By Aunye S.A., Age 19

I was not completely thrilled to be spending four hours on my Saturday with a bunch of strangers when I first joined WriteGirl. I was in 8th grade and was already fed up with the programs my mother enrolled me in, and I was just sure I would hate this one like all the others.

We battled the notoriously retched LA traffic until we reached Ramon C. Cortines High School Number 9, where I was greeted with blue and green balloons and extremely jovial white women inviting me in and directing me where to go. I turned back to my mother as she waved goodbye and promised to pick me up on time. “Here we go,” I thought to myself as I began what turned out to be the most enriching writing experience of my youth.

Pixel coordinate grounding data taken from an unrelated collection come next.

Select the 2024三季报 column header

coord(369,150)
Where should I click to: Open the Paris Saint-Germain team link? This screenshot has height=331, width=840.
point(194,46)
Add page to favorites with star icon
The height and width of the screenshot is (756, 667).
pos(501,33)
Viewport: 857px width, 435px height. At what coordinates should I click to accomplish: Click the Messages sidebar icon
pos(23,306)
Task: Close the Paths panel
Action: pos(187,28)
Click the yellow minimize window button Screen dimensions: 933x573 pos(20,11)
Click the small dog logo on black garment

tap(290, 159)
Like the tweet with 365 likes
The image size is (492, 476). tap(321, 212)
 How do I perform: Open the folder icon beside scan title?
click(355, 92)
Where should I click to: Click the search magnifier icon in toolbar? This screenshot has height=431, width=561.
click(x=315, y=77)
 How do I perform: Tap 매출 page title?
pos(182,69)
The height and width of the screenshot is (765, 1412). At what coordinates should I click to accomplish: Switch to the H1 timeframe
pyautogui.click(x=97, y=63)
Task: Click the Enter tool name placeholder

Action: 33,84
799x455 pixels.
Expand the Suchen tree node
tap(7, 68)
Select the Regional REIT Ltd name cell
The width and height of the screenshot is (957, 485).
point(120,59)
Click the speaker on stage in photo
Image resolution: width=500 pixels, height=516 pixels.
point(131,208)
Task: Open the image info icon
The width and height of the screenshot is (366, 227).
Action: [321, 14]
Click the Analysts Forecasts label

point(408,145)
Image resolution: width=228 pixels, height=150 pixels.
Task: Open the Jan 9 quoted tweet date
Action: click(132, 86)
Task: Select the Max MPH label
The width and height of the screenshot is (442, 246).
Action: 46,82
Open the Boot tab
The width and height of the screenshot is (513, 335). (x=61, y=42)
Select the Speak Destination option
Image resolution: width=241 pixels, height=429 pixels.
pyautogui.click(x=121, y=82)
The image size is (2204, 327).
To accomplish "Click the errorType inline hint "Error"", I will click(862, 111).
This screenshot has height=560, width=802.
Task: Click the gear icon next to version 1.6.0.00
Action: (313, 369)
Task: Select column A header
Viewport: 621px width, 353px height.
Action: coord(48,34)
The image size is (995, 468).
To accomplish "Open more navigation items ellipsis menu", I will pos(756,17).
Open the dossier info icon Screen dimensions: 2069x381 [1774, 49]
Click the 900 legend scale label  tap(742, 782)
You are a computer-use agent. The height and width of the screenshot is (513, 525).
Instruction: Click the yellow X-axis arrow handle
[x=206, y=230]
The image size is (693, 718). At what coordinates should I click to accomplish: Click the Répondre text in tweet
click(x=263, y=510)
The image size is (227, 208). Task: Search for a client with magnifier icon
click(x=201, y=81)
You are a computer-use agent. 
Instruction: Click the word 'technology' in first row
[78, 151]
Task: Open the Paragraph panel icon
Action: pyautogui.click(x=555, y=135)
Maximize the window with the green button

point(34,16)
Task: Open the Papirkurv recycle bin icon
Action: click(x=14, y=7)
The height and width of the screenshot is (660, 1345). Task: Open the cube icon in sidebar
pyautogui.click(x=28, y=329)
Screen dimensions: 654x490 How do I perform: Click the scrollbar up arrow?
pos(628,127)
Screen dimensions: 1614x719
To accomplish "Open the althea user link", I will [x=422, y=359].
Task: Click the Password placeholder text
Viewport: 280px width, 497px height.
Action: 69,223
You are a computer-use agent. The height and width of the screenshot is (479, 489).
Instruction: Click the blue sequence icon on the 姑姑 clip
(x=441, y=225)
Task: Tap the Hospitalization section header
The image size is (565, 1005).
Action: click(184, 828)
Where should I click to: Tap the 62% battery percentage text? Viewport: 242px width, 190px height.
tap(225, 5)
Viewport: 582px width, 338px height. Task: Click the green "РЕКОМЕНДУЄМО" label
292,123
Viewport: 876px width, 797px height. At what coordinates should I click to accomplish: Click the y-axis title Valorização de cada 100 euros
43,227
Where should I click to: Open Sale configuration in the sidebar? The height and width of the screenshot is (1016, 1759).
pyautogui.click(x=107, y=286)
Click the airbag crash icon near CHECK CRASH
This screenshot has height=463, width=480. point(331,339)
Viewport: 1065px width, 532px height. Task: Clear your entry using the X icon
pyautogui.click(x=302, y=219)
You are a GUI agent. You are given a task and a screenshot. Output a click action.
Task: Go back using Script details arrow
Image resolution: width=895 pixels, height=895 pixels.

Coming from a predominately African American and Hispanic school and neighborhood, entering a room full of ethnically diverse women was a complete culture shock. I was accustomed to a rainbow of brown flesh laced in rhythm and blues, the echo of Ebonics in the air decorated with cornrow braids and black cotton candy hair kissing the sky. I was used to the faint sound of bass rattling the skeleton of a rap song from a speaker rigged in a car trunk.

I had never spoken to a white person other than my teachers before my first WriteGirl meeting. I was welcomed into a wide and open writing space decorated with large sheets of paper along the walls, props for writing exercises, and alternative rock music playing at a respectful listening volume. Upon entering and signing in, I was invited to take a journal and was immediately linked with a group of three teen girls ranging in age, race, and socioeconomic status. I was incredibly nervous.

All I could see was the contrast of my dark brown skin against the other girls’. I watched what I said. I regretted the highlighter pink skinny jeans I decided to wear. I did not want to contribute ideas, because I was self-conscious about how I would appear to others.

Two hours into the workshop, there was what is called the “Soap Box,” a time for people to step up and say what’s on their mind about anything. Girls were encouraged to “rant” or “rave” about topics of their choice and really let loose about it. I watched young ladies excitedly run up to the “Soap Box” line eager to share their opinions on politics, television shows, boys, and their love for WriteGirl.

That’s when I realized how insignificant my fears were about my appearance and cultural differences as compared to the other girls in the program. We are all human, we all loved writing, and we were all extremely talented artists with grand passions and great spunk.

By the end of that first day, I decided I would return to WriteGirl the following month for the workshop.

Five years later, I was still participating in WriteGirl events and even submitting my writing for the anthologies. WriteGirl was a diverse atmosphere that prepared me for my final year of high school at University High School. Unlike my middle school and previous high school that were predominately Black schools in Black communities, University High was a racially diverse school in a predominately white neighborhood.

The diverse atmosphere at WriteGirl also propelled me to feel comfortable at Kalamazoo College, where I am in constant contact with people of a variety of races, sexual orientations, nationalities, and socioeconomic statuses.

WriteGirl helped me conquer my discomfort with people of different backgrounds and improved my overall confidence as a Black Woman and African American writer in a white dominated world.